WHAT TO WORK ON. From the line that includes "Click the small" to the last line of the records, inclusive, repeat each line exactly.

EXTRACTED MATERIAL.
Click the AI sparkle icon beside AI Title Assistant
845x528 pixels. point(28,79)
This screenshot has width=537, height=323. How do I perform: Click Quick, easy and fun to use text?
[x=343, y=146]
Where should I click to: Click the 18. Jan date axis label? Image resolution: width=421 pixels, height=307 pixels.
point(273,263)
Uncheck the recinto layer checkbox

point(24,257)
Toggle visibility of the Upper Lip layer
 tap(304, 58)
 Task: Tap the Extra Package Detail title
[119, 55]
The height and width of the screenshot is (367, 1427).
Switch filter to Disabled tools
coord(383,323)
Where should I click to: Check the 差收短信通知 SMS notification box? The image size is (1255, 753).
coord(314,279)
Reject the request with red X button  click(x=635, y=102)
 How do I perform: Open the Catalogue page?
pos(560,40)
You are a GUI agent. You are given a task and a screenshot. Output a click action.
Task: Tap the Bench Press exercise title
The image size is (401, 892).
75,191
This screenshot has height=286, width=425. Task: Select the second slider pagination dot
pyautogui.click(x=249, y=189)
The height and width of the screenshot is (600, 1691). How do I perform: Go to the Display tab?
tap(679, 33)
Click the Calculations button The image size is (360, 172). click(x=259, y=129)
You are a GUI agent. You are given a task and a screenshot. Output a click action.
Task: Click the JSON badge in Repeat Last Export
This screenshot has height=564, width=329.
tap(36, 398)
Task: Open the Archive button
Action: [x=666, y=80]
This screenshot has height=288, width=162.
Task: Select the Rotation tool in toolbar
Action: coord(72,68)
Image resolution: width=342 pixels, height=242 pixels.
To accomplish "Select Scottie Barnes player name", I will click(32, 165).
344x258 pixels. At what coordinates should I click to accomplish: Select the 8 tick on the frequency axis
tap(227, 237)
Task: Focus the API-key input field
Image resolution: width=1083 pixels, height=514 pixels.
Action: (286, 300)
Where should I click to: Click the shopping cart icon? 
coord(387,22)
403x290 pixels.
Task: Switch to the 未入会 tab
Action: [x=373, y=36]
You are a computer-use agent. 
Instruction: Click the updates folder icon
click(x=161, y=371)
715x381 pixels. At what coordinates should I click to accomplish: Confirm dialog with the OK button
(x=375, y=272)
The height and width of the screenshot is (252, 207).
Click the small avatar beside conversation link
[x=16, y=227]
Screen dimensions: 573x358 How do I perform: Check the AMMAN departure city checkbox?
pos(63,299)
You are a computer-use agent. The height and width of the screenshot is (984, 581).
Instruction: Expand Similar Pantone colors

RESULT.
Click the small avatar beside conversation link
[x=16, y=227]
Screen dimensions: 573x358 How do I perform: Check the AMMAN departure city checkbox?
pos(63,299)
You are a computer-use agent. The height and width of the screenshot is (984, 581).
Instruction: Expand Similar Pantone colors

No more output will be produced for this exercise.